With proper safety training and the use of these safe lifting techniques, employees should be able to greatly reduce the risk of back and lifting injuries.

•Before lifting, assess what it is you are lifting and where it is going. Recognize how heavy the object is and determine if you can lift it by yourself. Never hesitate to ask for help if it is too heavy.

•Make sure to check the pathway you are taking to your final destination. There should not be any trip hazards or debris in your path.

•To safely lift the object, get as close to the object as possible. This will create more leverage for you and less strain on your muscles.

•Next, position your feet shoulder-width apart and angle one foot slightly forward for better balance.

•When you bend down for the object, keep your back straight and use your legs and hips to lower yourself to the object. Never bend at the waist because this will cause immediate strain on your lower back. 

•As you bend down to pick up the object, use the hand of the leg that is angled forward and place it on the side of the object furthest from you.

•After you have a firm, comfortable grip, tighten your core and focus on keeping a straight back as you lift the object with your legs and hips. Looking forward will help keep your back straight and extend your legs. Always remember to keep the object close to your body.

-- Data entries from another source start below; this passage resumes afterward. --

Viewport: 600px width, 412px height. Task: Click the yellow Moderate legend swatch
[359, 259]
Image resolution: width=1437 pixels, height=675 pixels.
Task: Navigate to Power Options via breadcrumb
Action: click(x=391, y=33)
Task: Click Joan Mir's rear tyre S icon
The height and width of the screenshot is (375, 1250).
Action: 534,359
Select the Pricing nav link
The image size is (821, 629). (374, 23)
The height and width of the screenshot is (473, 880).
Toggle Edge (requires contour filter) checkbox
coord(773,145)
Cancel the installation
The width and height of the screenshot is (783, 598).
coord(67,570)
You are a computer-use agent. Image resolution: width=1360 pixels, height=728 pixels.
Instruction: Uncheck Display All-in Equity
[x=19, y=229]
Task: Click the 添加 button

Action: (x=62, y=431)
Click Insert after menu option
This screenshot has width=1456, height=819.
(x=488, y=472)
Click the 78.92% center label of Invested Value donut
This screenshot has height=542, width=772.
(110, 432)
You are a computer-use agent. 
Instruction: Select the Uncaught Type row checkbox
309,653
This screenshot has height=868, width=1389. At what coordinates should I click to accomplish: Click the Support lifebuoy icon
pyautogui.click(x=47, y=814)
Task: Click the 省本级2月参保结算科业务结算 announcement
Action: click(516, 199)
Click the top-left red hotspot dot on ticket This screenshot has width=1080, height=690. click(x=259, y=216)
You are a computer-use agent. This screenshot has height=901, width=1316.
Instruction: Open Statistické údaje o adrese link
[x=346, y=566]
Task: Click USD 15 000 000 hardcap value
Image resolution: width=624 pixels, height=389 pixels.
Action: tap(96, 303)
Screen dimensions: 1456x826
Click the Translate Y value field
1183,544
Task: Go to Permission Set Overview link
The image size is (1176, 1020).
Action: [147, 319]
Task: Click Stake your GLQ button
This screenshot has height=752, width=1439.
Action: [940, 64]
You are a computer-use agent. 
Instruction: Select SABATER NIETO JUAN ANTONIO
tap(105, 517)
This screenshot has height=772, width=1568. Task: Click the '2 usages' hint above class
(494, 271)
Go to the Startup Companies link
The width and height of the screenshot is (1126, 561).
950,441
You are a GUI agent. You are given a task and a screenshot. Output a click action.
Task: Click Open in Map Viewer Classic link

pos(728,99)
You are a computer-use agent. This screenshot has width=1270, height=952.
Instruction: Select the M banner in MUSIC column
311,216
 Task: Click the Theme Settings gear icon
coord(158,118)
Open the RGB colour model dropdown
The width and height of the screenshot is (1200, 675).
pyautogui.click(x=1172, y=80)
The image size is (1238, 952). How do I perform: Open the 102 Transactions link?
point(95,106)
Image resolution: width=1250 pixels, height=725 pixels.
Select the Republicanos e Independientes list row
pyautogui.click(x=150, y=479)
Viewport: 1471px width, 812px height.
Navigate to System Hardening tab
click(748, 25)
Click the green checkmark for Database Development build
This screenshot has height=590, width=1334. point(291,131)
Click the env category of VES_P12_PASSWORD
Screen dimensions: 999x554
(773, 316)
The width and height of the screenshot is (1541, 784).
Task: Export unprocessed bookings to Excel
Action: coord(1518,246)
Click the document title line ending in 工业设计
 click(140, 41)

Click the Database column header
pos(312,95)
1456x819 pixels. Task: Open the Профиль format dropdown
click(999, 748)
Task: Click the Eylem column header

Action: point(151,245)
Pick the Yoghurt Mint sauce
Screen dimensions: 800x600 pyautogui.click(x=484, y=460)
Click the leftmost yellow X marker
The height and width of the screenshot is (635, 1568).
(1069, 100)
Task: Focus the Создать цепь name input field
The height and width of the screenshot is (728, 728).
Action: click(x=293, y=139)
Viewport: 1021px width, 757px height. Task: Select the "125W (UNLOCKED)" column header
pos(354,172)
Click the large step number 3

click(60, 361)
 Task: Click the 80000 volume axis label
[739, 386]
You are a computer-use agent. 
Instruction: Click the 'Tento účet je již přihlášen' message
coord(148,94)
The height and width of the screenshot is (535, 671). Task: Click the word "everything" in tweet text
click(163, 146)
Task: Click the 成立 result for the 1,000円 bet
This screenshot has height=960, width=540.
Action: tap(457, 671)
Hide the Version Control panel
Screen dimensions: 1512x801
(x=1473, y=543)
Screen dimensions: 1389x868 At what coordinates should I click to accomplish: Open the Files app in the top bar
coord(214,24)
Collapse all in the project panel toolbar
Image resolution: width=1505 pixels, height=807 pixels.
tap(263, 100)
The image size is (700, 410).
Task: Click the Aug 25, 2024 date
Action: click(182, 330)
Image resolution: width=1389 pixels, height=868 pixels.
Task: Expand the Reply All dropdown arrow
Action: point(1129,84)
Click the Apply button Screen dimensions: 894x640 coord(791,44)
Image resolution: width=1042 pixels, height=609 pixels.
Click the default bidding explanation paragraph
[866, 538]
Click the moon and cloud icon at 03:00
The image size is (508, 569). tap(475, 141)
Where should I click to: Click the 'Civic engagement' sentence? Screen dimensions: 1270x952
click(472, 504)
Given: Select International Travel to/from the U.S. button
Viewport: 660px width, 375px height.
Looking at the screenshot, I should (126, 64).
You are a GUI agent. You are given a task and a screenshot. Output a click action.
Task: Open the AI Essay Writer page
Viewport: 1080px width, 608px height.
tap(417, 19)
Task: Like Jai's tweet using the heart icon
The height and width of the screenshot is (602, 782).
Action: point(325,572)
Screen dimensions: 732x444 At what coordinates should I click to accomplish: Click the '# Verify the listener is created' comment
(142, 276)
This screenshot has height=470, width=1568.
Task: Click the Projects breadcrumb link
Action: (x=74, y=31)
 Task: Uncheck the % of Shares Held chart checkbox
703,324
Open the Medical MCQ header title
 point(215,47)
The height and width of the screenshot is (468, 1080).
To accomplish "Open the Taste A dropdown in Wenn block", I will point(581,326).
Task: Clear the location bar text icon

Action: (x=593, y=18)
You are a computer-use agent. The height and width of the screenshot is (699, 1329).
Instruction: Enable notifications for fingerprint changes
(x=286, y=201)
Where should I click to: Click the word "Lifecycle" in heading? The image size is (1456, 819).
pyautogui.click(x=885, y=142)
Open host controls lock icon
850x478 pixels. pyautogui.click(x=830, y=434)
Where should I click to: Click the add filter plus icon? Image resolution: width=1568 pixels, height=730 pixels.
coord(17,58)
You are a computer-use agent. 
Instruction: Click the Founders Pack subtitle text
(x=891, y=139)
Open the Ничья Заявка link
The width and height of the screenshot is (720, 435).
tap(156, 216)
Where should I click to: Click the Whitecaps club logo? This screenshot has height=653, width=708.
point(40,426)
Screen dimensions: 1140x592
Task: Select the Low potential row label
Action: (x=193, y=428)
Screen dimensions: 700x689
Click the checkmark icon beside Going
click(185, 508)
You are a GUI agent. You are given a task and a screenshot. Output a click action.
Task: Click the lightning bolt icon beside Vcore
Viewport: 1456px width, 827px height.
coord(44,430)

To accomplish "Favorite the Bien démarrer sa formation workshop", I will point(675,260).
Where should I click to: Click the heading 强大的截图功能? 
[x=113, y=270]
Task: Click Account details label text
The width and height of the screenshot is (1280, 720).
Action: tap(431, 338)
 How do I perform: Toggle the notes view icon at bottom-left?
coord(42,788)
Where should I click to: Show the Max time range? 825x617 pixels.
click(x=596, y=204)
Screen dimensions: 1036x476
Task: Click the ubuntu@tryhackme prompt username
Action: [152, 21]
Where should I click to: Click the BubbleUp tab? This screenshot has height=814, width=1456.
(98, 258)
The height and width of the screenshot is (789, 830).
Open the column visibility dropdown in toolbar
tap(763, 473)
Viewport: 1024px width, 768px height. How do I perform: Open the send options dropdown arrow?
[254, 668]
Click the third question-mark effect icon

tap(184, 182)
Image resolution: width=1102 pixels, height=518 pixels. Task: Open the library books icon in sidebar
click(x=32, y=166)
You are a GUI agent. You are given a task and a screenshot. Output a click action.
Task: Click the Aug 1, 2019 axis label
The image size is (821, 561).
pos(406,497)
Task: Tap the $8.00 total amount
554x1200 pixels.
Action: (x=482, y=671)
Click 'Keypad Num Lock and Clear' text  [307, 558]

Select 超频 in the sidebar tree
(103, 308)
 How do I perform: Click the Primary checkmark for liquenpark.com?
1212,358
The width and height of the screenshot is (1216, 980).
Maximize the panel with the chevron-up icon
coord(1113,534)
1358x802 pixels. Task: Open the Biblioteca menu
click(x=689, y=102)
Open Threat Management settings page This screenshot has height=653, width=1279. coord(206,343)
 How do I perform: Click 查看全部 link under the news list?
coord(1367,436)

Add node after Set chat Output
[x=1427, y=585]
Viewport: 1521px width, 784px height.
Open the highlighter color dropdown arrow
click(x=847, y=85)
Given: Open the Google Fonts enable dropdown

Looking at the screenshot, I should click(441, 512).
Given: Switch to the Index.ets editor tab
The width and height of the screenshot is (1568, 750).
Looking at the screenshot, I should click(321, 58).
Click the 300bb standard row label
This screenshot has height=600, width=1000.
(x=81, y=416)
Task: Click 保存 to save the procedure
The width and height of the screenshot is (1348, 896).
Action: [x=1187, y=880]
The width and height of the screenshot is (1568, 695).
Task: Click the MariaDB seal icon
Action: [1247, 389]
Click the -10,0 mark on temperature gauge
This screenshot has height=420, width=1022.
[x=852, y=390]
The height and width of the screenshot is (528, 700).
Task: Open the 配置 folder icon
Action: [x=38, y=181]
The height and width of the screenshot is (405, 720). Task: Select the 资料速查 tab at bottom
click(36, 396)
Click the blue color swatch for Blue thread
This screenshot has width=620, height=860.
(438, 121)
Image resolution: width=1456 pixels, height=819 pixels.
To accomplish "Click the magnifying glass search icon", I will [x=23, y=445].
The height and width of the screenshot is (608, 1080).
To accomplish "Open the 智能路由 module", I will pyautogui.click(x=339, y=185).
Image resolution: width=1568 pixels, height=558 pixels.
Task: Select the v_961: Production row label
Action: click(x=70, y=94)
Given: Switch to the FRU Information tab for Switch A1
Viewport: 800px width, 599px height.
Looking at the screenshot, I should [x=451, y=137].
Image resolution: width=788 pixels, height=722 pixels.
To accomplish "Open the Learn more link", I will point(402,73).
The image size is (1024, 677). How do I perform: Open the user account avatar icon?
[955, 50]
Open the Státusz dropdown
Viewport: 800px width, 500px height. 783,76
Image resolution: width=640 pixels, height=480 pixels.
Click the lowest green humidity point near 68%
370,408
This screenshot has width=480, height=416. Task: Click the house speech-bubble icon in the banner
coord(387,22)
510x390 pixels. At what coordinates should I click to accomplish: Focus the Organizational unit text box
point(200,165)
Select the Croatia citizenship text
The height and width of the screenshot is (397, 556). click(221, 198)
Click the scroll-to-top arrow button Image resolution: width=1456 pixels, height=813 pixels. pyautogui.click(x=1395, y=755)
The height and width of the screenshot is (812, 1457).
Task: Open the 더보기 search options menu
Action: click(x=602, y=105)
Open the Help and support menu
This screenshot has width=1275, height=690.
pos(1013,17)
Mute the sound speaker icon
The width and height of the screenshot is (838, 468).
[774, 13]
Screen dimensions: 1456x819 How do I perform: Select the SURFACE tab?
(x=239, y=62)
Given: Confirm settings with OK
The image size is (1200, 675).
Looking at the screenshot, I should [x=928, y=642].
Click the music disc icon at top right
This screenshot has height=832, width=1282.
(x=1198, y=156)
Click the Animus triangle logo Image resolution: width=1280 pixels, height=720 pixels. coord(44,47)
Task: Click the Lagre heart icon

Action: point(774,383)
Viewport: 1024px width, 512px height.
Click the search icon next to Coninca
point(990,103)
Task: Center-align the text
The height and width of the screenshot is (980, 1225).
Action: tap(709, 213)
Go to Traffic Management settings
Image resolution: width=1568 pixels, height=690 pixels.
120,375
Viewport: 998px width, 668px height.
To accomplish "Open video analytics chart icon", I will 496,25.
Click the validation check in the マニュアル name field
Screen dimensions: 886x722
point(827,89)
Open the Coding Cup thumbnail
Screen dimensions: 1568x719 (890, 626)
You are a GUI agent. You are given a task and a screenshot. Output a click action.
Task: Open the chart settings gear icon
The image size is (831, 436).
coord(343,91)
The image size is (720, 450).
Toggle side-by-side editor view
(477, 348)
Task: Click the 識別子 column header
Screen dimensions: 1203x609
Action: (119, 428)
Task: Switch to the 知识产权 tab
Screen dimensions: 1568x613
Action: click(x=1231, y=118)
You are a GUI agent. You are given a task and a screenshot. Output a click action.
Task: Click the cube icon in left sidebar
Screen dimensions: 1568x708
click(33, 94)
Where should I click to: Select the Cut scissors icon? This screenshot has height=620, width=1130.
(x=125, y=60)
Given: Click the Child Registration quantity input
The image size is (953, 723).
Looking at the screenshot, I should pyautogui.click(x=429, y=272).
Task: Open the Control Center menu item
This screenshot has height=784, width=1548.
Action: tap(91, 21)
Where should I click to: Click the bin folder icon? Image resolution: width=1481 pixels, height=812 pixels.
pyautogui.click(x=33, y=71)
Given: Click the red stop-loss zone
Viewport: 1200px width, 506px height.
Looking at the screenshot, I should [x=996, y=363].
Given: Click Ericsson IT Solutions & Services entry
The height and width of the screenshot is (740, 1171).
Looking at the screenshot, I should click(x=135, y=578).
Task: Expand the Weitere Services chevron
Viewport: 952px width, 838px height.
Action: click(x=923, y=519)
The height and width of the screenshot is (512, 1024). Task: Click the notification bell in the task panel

The following are some ways you, as an employer, can reduce the number of accidents that occur at your location because of lifting:

  • Provide Lifting Gear – When lifting use lifting straps, which provide increased control and support when lifting large or oddly shaped objects.
  • Proper Lifting Techniques – Training employees on how they should lift to minimize the risk of injury is essential. Employees should know they need to lift with their legs and not their backs. Show a training DVD such as Back Injury Safety to provide tips and lifting techniques to help avoid back injuries.
  • Clearly Label the Weight of Items – If something is going to be lifted, it should be clearly marked with how much it weighs. An industrial label maker can be a great tool to help label weights. Labeling weights will help an employee decide whether to lift it on their own, get help or even use a dolly or mechanical lifting machine.
  • Have Dollies Available – Dollies are an excellent way to move most objects around without putting employees at risk. This is perfect for boxes or many other common items. By putting the loading tray under the items and tilting the dolly back, employees can lift extremely heavy items with minimal risk.
  • Require Proper Lifting Decisions – Make sure everyone in the facility knows that items over a certain weight require two or more people to lift them, or require the use of a dolly or forklift. Even if someone thinks they can lift a heavy item on their own, it is best not to take the chance. Having a policy that requires people to take safety seriously can often prevent a lot of workplace injuries.